§ **Prompt**:
Rewrite the items below as a numbered list, leaving out any blank lines.

## start Provided material

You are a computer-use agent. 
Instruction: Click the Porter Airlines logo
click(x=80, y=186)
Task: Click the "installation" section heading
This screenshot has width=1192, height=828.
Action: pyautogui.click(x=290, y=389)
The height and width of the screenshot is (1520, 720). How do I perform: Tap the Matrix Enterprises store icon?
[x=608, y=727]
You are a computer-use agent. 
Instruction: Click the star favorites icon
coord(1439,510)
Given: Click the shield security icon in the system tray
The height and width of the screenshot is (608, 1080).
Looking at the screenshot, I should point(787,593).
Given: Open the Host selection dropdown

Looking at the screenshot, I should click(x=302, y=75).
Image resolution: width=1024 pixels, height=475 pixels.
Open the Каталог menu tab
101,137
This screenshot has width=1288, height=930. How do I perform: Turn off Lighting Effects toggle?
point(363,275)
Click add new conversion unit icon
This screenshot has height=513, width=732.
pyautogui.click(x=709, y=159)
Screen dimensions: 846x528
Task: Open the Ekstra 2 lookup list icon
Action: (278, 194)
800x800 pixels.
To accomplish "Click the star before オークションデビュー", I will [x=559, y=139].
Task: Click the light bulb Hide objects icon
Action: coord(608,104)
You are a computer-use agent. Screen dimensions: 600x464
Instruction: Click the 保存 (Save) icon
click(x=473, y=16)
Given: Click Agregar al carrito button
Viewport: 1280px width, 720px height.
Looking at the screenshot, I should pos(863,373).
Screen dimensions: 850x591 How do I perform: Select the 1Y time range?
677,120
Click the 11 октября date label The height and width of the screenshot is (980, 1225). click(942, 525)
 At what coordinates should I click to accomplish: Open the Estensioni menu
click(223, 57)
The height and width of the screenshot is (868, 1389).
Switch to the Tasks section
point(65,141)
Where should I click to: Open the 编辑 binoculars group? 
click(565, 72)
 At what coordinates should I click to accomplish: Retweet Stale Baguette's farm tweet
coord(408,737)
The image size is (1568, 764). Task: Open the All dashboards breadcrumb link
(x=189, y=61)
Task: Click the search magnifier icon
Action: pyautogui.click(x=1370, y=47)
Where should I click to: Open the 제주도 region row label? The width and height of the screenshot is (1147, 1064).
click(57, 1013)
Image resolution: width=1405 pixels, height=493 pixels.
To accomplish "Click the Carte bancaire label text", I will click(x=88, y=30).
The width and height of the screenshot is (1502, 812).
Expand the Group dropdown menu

## end Provided material

§ **Written reply**:
1. You are a computer-use agent. 
2. Instruction: Click the Porter Airlines logo
3. click(x=80, y=186)
4. Task: Click the "installation" section heading
5. This screenshot has width=1192, height=828.
6. Action: pyautogui.click(x=290, y=389)
7. The height and width of the screenshot is (1520, 720). How do I perform: Tap the Matrix Enterprises store icon?
8. [x=608, y=727]
9. You are a computer-use agent. 
10. Instruction: Click the star favorites icon
11. coord(1439,510)
12. Given: Click the shield security icon in the system tray
13. The height and width of the screenshot is (608, 1080).
14. Looking at the screenshot, I should point(787,593).
15. Given: Open the Host selection dropdown
16. Looking at the screenshot, I should click(x=302, y=75).
17. Image resolution: width=1024 pixels, height=475 pixels.
18. Open the Каталог menu tab
19. 101,137
20. This screenshot has width=1288, height=930. How do I perform: Turn off Lighting Effects toggle?
21. point(363,275)
22. Click add new conversion unit icon
23. This screenshot has height=513, width=732.
24. pyautogui.click(x=709, y=159)
25. Screen dimensions: 846x528
26. Task: Open the Ekstra 2 lookup list icon
27. Action: (278, 194)
28. 800x800 pixels.
29. To accomplish "Click the star before オークションデビュー", I will [x=559, y=139].
30. Task: Click the light bulb Hide objects icon
31. Action: coord(608,104)
32. You are a computer-use agent. Screen dimensions: 600x464
33. Instruction: Click the 保存 (Save) icon
34. click(x=473, y=16)
35. Given: Click Agregar al carrito button
36. Viewport: 1280px width, 720px height.
37. Looking at the screenshot, I should pos(863,373).
38. Screen dimensions: 850x591 How do I perform: Select the 1Y time range?
39. 677,120
40. Click the 11 октября date label The height and width of the screenshot is (980, 1225). click(942, 525)
41.  At what coordinates should I click to accomplish: Open the Estensioni menu
42. click(223, 57)
43. The height and width of the screenshot is (868, 1389).
44. Switch to the Tasks section
45. point(65,141)
46. Where should I click to: Open the 编辑 binoculars group? 
47. click(565, 72)
48.  At what coordinates should I click to accomplish: Retweet Stale Baguette's farm tweet
49. coord(408,737)
50. The image size is (1568, 764). Task: Open the All dashboards breadcrumb link
51. (x=189, y=61)
52. Task: Click the search magnifier icon
53. Action: pyautogui.click(x=1370, y=47)
54. Where should I click to: Open the 제주도 region row label? The width and height of the screenshot is (1147, 1064).
55. click(57, 1013)
56. Image resolution: width=1405 pixels, height=493 pixels.
57. To accomplish "Click the Carte bancaire label text", I will click(x=88, y=30).
58. The width and height of the screenshot is (1502, 812).
59. Expand the Group dropdown menu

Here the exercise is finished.